Ben Lowy and Marvi Lacar

This episode stands out to me, perhaps because it was an idea that came to fruition only after some effort. It was an episode whose topic (to me at least) was not photography, per se, but the relationship of the work of photography to a photographer’s personal life. We welcomed two photojournalists, husband and wife, Ben Lowy and Marvi Lacar, and talked about how they keep their careers alive while raising two young children. In addition, Lowy had been primarily a conflict photographer, covering wars in Iraq, Afghanistan and Libya, and they discussed the hardship that such circumstances bring to a relationship. They both displayed the passion and dedication it takes to be photojournalist, but it was their humor and good-natured marital sparring that really made this episode special.
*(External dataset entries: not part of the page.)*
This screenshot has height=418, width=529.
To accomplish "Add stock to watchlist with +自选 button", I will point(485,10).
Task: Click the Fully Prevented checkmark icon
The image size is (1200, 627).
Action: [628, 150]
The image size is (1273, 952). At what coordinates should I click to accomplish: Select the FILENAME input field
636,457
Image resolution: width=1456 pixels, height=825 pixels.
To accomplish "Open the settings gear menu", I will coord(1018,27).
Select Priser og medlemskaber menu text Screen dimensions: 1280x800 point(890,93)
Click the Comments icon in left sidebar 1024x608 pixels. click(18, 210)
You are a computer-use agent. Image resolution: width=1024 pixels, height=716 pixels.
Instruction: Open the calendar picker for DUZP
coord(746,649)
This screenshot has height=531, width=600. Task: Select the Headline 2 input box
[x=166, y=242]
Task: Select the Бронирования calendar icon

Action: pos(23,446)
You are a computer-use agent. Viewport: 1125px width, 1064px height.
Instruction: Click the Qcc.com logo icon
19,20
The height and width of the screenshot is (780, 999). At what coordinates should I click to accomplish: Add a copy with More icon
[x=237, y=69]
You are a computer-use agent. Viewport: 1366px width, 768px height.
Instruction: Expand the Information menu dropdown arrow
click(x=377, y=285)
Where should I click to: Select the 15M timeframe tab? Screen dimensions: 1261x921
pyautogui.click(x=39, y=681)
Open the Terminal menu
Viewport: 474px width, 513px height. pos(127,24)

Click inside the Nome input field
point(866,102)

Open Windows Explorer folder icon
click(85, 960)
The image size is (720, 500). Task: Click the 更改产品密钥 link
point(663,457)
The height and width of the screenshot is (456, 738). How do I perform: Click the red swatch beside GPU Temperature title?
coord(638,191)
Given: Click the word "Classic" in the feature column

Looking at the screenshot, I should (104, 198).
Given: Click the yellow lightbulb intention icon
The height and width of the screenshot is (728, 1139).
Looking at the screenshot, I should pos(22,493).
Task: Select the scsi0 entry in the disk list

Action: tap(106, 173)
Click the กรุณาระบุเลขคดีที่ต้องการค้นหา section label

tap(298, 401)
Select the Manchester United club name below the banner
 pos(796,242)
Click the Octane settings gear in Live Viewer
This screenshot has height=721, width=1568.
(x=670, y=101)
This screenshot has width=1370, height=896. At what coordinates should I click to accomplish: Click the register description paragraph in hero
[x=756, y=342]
Ben Lowy and Marvi LacarJohn Harris

Jay Maisel and Stephen Wilkes

What a treat to welcome a photo legend into our studio. Jay Maisel, along with Stephen Wilkes (no slouch himself!) joined us, ostensibly, to talk about the documentary that Wilkes made about his longtime mentor and friend Maisel. While we did discuss the film, this episode was conversation in its purest sense and we veered off into any territory the two wanted to discuss—it proved to be a hilarious and very insightful episode filled with a lot of four-letter words. This episode came to pass because of a previous episode we hosted, with Stephen Wilkes and his wife and producer, Bette Wilkes, discussing the incredible project “Day to Night.”

Stephen Wilkes and Jay MaiselJohn R. Harris

MoMA’s Ocean of Images with Curator Roxana Marcoci

Way back in our first year, we welcomed MoMA Senior Curator of Photography Roxana Marcoci and author Stephen Mayes to discuss “Ocean of Images,” MoMA’s 2016 iteration of its venerable New Photography exhibition series. The conversation centered on the exhibition, but themes regarding the proliferation of images, the fluidity of photography, and the ever-evolving interpretation of how photography fits into the world of art were the hot topics.

Roxana MarcociJohn R. Harris

Photography Blogs

This episode brought together portrait photographer Rick McGinnis and curator, consultant, and writer Julie Grahame. McGinnis was about to close the book on a blog he created using his past photo work and came to discuss how that blog reinvigorated his photo career, and Grahame added much insight to the conversation, based on her many years running a Curator blog and many other photo sites and collections.

Rick McGinnis and Julie GrahameJohn R. Harris

Albert Watson

While recording at the 2019 Depth of Field Conference, we had the opportunity for a brief chat with the incredible portrait and fashion photographer Albert Watson. We took that opportunity to talk and, although it is a short episode, we suggest you take the opportunity to listen. Well worth it.

Albert Watson at 2019 Depth of Field ConferenceJohn R. Harris

Street Portraiture

Either of our guests on this episode, Ruddy Roye or Amy Touchette, could give a master class on making portraits in the streets, but we were fortunate to have both in our studio together discussing their craft. They opened up, sharing with us personal stories about their upbringing and families, and this informed so beautifully with their descriptions of how they interact and photograph people (and the way they will not photograph someone). True humanistic documentarians, they offer us paths to engage with strangers and create images filled with passion and narrative.

Amy Touchette listens to Ruddy RoyeJohn R. Harris

Food Photography

Guests Aaron Rezny and Jordan Schapps have known each other for a long time and co-authored a book. Perhaps it’s their on-air chemistry that made this episode so enjoyable, or perhaps everyone just enjoys talking about food and food photography. Check out our episode and also their book, Eating Delancey: A Celebration of Jewish Food.